- [Work instructions]:
(1) In the GAP answer on groups of order 336 below, rewrite the paragraph beginning "As another comment by @Elias" more briefly while keeping its main facts.
(2) Pick up the GAP answer on groups of order 336 below from its last line and continue it.

## BEGIN Extract to read

As another comment by @Elias suggests to use GAP, I would also show how to check this in GAP, so that the question may be removed from the unanswered queue:

Step 1: List all groups of order 336:

gap> l:=AllSmallGroups(336);;
gap> Length(l);
228

Step 2: Filter those from condition (2):

gap> l1:=Filtered(l, g -> ForAll(ConjugacyClasses(g), 
> c -> not IsPrimeInt(Order(Representative(c))/7)));
[ Group([ (1,4,6,8,5,2,7,3), (1,3,8,6,5,4,7) ]) ]

Observe that this condition already lefts us with only one group.

## END Extract to read
## BEGIN Data supplied

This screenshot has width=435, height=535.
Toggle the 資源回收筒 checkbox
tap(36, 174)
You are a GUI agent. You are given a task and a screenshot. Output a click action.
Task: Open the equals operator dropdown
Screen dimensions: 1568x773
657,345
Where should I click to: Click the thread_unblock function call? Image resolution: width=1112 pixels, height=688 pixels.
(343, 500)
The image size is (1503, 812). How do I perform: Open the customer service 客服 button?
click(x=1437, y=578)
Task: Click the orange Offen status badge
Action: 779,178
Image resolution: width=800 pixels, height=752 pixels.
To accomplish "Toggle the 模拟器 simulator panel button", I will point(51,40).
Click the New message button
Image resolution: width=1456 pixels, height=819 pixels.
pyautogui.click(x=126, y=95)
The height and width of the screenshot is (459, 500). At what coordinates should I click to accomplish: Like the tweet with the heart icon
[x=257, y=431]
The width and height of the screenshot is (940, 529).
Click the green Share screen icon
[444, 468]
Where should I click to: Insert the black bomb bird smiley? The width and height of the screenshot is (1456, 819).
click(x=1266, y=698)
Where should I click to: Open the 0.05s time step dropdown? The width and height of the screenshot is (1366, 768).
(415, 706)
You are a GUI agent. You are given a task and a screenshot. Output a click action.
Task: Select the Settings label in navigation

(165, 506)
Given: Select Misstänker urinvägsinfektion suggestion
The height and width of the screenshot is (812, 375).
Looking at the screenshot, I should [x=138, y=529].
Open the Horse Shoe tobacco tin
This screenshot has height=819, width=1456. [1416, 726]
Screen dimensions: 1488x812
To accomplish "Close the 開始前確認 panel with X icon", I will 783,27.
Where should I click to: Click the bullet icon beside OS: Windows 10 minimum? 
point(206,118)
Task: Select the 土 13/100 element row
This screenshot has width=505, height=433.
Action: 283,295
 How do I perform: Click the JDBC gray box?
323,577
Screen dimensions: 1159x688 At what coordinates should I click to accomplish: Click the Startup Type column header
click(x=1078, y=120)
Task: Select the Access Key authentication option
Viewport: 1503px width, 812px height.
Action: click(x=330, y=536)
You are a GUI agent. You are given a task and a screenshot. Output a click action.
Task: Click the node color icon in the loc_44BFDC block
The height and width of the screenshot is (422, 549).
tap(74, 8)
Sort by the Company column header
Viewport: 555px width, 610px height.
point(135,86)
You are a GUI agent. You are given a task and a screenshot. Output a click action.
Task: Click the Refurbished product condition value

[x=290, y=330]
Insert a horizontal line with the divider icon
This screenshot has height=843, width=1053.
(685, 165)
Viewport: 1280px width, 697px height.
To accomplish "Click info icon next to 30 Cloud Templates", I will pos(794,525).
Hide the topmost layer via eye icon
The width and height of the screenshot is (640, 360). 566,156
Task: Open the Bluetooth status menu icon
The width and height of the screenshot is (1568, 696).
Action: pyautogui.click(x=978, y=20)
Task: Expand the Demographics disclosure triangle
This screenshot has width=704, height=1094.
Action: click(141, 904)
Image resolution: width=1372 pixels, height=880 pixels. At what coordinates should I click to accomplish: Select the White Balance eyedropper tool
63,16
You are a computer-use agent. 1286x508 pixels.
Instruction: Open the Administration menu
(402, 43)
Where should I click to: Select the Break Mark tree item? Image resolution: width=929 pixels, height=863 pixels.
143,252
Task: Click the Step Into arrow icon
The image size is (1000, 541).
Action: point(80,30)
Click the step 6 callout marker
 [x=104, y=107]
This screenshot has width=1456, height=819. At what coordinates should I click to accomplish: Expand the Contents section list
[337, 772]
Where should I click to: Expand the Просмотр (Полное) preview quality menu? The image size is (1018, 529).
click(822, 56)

## END Data supplied

- [Answers by task]:
(1) Since @Elias suggested using GAP in another comment, this shows how to check it in GAP, so the question can be removed from the unanswered queue.

(2)
Step 3: Filter those from condition (3):

gap> l2:=Filtered(l1, g -> Size(First(ConjugacyClassesSubgroups(g), 
> c -> Order(Representative(c))=7))=8);
[ Group([ (1,4,6,8,5,2,7,3), (1,3,8,6,5,4,7) ]) ]

Step 4: Check the isomorphism type of the group: it is $PGL(2,7)$ since it thas the same IdGroup:

gap> IdGroup(l2[1]);
[ 336, 208 ]
gap> IdGroup(PGL(2,7));
[ 336, 208 ]

One could also see this from here:

gap> StructureDescription(l2[1]);
"PSL(3,2) : C2"
gap> StructureDescription(PGL(2,7));
"PSL(3,2) : C2"